Thursday, October 29, 2009

ap Financial overhaul bill gets wary reception

WASHINGTON (AP) -- An Obama administration plan to dissolve large, struggling financial firms rather than bail them out is encountering Republican resistance, Democratic doubts and only qualified support from regulators.

At a Financial Services Committee hearing in the House of Representatives on Thursday, lawmakers from both parties worried that the proposal would give regulators and the executive branch unprecedented power.

"I'm not a man that fears this administration or you," Democratic Rep. Paul Kanjorski told Treasury Secretary Timothy Geithner. "But I do fear the accumulation of power exercised by someone in the future that can be extraordinary."

Others argue that by singling out financial firms important to the economy, the government could inevitably set itself up to bail them out, and that even dismantling rather than rescuing them would require taxpayer money.

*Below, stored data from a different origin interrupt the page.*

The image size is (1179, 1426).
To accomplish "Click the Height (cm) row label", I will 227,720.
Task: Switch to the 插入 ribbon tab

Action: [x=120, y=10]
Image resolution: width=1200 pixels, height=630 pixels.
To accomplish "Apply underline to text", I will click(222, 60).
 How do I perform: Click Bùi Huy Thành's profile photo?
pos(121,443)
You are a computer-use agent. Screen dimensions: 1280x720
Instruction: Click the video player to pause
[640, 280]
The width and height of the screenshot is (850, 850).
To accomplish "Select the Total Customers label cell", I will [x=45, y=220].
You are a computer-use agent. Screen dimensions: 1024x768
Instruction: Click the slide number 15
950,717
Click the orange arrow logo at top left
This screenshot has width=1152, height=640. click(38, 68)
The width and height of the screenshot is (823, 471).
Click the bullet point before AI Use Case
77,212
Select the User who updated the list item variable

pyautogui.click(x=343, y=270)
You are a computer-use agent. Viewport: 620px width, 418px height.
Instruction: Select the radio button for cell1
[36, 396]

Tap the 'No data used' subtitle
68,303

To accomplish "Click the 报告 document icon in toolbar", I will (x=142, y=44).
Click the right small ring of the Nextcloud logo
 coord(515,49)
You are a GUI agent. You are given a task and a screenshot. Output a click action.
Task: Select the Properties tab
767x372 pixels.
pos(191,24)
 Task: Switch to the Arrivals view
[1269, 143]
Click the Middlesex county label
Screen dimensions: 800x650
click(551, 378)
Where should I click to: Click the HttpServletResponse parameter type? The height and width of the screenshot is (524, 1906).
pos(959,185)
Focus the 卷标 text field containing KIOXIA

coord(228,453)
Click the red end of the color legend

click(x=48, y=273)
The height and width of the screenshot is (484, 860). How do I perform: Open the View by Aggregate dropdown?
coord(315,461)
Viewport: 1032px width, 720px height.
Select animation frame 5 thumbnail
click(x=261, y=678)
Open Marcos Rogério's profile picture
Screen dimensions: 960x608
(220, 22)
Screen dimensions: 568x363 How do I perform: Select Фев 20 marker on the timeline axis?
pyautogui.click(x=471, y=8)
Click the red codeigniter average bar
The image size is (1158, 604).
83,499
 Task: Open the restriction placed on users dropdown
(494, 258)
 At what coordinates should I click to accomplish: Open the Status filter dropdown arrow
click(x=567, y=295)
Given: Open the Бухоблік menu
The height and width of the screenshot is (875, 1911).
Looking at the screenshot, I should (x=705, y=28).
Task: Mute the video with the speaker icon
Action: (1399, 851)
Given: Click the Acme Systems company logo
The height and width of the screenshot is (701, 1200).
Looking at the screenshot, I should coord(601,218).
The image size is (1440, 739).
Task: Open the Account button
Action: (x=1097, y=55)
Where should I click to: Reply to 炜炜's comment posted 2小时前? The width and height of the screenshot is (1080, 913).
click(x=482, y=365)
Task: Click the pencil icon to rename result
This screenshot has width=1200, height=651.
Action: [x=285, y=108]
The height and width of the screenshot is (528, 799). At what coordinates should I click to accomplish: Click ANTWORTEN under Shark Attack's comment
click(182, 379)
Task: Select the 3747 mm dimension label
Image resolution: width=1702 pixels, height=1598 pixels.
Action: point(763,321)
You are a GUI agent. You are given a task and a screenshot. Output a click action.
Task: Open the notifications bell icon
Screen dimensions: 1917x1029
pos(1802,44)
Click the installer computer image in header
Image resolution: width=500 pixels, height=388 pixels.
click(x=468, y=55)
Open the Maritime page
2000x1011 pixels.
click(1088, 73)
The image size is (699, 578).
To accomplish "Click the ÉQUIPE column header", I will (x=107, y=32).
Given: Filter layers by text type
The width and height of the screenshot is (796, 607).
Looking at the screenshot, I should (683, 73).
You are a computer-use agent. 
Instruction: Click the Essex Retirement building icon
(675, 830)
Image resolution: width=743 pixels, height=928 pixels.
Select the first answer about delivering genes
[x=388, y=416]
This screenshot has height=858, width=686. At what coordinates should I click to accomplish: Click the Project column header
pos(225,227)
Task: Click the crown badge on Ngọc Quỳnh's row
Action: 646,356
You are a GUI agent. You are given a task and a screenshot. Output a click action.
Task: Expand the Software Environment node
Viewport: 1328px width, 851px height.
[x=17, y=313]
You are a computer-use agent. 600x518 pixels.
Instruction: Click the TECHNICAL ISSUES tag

"Apparently, the `too big to fail' model is too hard to kill," quipped Republican Rep. Ed Royce.

Rep. Brad Sherman, another Democrat, called the bill "TARP on steroids," referring to the government's $700 billion Wall Street rescue fund from the administration of Republican President George W. Bush.

"You've got permanent, unlimited bailout authority," he told Geithner.

Geithner disagreed.

"The only authority we would have would be to manage their failure," he told the committee.

The debate comes as Congress works on legislation to respond to the financial crisis that clobbered Wall Street last year and fed the recession.

For the committee's chairman, Democratic Rep. Barney Frank, who wrote the proposal in close coordination with Treasury, the broad skepticism illustrates the delicate work needed to tackle such a big task.

The legislation would let federal regulators identify and monitor big financial firms and step in to wind them down before they collapsed. If the government must use public money to dissolve a company, Treasury would recoup those costs by imposing a fee on firms with assets of at least $10 billion.

When to create such a fund has become a significant point of contention.

Frank and the administration recommended that any taxpayer infusion be recovered after the fact from large institutions.

But Sheila Bair, head of the Federal Deposit Insurance Corp., which would conduct such a wind-down, said the industry should pay into an insurance-like fund ahead of time.

Large financial firms, however, oppose an upfront payment. And Geithner said a prepaid fund would increase the temptation -- or "moral hazard" -- for companies to take excessive risks with the expectation that the government will step in to protect them.